### Requirements
1. According to the fish detection excerpt, what average inference speed does YOLOv5 reach?
2. Continue the fish detection excerpt from its final sentence about sediment building up on the underwater camera lens.

### Page extract
━━━━━━━━━━

Results on the test set. The multi-class average precision at the IoU threshold of 0.5 (mAPIoU = 0.5) of our proposed FR-CNN detection network is the highest, reaching 95%, as shown in Table 3. The average precision for detecting Thamnaconus modestus, Microcanthus strigatus, and Oplegnathus fasciatus is 98%, 91%, and 96%, respectively, as shown in Table 4. YOLOv5 achieves the second-highest multi-class average precision at 93%, while Faster R-CNN [40] +FPN [49] exhibits the lowest at 90%, respectively, as shown in Table 3. Regarding inference speed, YOLOv5 demonstrates the highest speed, averaging 52 FPS, followed by Faster R-CNN [40] +FPN [49] at 40 FPS, and FR-CNN with the lowest speed at 32 FPS. This is primarily attributed to the fact that the background modeling computation is performed on the CPU, which cannot leverage GPU parallel acceleration, leading to a certain performance bottleneck.

Device. The network training and inference in the device experiment are carried out on the server configured with Intel (R) Xeon (R) Gold 6342 CPU × 2 and NVIDIA A100 40 GB × 4.

The fish object detection results for the underwater monitoring video of Dongji Island are illustrated in Figure 8. The detection results show that the FR-CNN detection network performs well in the face of variations in object pose, changes in brightness, partial occlusion, and size variations caused by varying distances from the camera. In most cases, the confidence scores for the detected objects are consistently above 0.85, indicating robust detection performance under diverse conditions.

The primary purpose of designing the FR-CNN detection network is to address the challenge posed by the shifting illumination and color distribution in underwater monitoring video images over time, which can impact object detection accuracy. To validate the effectiveness of FR-CNN in addressing this issue, 1000 frames containing three fish species were randomly selected from the underwater monitoring videos of Dongji Island in December 2020 and January 2021. These frames are manually annotated as ground truth samples. Subsequently, three detection networks, namely Faster R-CNN [40] +FPN [49], YOLOv5, and FR-CNN, perform object detection on the additional 2000 frames. The detection metrics are calculated and compared for different months, specifically the multi-class average precision at IoU threshold of 0.5 (mAPIoU = 0.5). Due to the lack of manual maintenance of the observation equipment from November 2020 to January 2021, sediment accumulation on the underwater camera lens became more pronounced over time.

━━━━━━━━━━

### Data listing

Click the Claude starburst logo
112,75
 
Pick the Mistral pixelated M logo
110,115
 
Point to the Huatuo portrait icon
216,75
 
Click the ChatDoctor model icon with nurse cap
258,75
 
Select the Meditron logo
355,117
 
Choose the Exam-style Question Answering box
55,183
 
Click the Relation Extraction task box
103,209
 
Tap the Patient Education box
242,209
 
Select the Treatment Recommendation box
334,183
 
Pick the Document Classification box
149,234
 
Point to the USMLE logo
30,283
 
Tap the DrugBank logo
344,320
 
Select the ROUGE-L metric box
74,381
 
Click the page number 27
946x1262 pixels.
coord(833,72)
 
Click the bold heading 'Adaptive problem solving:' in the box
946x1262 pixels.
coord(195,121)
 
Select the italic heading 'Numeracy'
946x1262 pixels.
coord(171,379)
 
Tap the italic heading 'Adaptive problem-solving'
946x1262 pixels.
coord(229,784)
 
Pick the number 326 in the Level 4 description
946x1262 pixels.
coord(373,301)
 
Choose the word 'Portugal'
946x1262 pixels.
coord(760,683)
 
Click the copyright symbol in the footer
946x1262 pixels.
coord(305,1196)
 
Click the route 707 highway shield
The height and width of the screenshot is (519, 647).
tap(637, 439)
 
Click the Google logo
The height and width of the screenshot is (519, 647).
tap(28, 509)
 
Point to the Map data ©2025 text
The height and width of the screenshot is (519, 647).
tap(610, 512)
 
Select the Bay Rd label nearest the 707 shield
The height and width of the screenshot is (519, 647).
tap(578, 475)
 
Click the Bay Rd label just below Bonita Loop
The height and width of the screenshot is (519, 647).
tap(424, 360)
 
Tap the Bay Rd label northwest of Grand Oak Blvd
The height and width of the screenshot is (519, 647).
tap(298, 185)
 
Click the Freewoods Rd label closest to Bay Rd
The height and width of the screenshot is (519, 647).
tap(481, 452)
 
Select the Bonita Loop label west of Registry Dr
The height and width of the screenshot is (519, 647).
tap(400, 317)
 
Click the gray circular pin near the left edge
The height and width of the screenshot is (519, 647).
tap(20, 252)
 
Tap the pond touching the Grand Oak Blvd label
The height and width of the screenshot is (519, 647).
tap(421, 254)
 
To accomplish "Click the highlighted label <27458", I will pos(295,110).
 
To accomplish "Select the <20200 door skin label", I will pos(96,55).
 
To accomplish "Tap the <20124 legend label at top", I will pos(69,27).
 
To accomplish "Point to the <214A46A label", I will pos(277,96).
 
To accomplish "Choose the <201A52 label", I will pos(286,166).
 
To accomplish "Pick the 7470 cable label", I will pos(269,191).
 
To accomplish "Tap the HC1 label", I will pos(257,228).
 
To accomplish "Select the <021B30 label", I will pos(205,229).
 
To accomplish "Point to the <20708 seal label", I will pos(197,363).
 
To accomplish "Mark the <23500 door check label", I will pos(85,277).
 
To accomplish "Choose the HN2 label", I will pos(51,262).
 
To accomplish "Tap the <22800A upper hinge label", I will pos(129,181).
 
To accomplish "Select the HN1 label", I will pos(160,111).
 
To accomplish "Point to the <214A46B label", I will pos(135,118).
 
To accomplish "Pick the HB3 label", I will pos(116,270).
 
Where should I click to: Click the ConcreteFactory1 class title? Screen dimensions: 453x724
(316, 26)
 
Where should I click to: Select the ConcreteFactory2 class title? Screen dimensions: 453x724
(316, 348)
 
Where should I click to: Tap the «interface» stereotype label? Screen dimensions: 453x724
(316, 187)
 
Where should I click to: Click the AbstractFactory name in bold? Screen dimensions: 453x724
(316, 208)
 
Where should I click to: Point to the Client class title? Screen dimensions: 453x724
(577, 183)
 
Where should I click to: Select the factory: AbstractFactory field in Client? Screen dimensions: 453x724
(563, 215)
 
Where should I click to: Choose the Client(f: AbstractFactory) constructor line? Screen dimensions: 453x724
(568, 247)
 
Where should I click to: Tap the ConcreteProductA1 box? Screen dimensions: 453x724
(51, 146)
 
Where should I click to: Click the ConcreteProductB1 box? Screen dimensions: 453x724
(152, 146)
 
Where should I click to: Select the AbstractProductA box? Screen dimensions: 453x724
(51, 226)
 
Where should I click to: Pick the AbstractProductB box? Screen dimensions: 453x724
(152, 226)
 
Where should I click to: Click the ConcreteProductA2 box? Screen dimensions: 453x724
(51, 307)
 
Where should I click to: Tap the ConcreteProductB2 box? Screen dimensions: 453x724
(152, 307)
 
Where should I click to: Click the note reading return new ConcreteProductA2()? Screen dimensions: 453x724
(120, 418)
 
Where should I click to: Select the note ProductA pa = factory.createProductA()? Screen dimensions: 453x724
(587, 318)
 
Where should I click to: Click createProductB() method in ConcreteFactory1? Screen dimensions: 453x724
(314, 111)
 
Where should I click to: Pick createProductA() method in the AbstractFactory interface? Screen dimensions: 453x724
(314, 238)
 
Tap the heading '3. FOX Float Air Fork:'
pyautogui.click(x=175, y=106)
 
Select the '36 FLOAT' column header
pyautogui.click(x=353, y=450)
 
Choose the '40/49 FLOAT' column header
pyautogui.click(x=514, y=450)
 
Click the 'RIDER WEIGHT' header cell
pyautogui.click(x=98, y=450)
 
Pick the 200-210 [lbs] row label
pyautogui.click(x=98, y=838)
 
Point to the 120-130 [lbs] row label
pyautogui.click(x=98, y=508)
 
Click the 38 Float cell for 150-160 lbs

━━━━━━━━━━

### Expected results
1. 52 FPS

2.
Additionally, algae and other organisms’ attachment becomes more severe, as depicted in the upper half of Figure 9. Therefore, evaluating the performance of the three networks on frames from different months during this period effectively demonstrates the generalization and robustness of the detection networks when facing changes in illumination and color distribution in video images. As shown in the lower half of Figure 9, over time, both YOLOv5 and Faster R-CNN [40] +FPN [49] exhibit a noticeable decrease in object detection performance, with a maximum decrease of 5% in mAPIoU = 0.5. In contrast, the detection performance of the proposed FR-CNN network remains relatively stable, with a maximum decrease of only 1% in mAPIoU = 0.5. This experiment indicates that the FR-CNN object detection network proposed in this study can effectively be used for long-term, continuous, and real-time multi-class fish object detection and statistics in underwater monitoring videos.

3.2. Discussion

Due to the observational equipment at the Dongji Island site being specifically designed for monitoring various fish species in the open sea and constrained by the camera’s visual range, it can only achieve localized visualization monitoring of the seabed conditions. In this scenario, fish frequently enter or leave the shooting area, which hinders the statistical analysis of fish resources. Even with continuous tracking of detected fish objects through methods such as object tracking, there is no guarantee that fish leaving and re-entering the shooting area can be correctly re-matched to associated targets. Therefore, directly using quantity metrics based on multi-category fish target detection in monitoring videos for statistical analysis is unreliable. To address this issue, we convert the total quantity of different fish species into the time-averaged frequency of being captured by the camera in that area. This frequency represents the average number of occurrences per second for a particular fish species in the visual area, providing a basis for statistical analysis. This metric effectively indicates the local area’s activity level or relative abundance of fish species. Specifically, for the same fish species, the average value of this statistical indicator over a period reflects the activity level of that species in the corresponding area during that time interval.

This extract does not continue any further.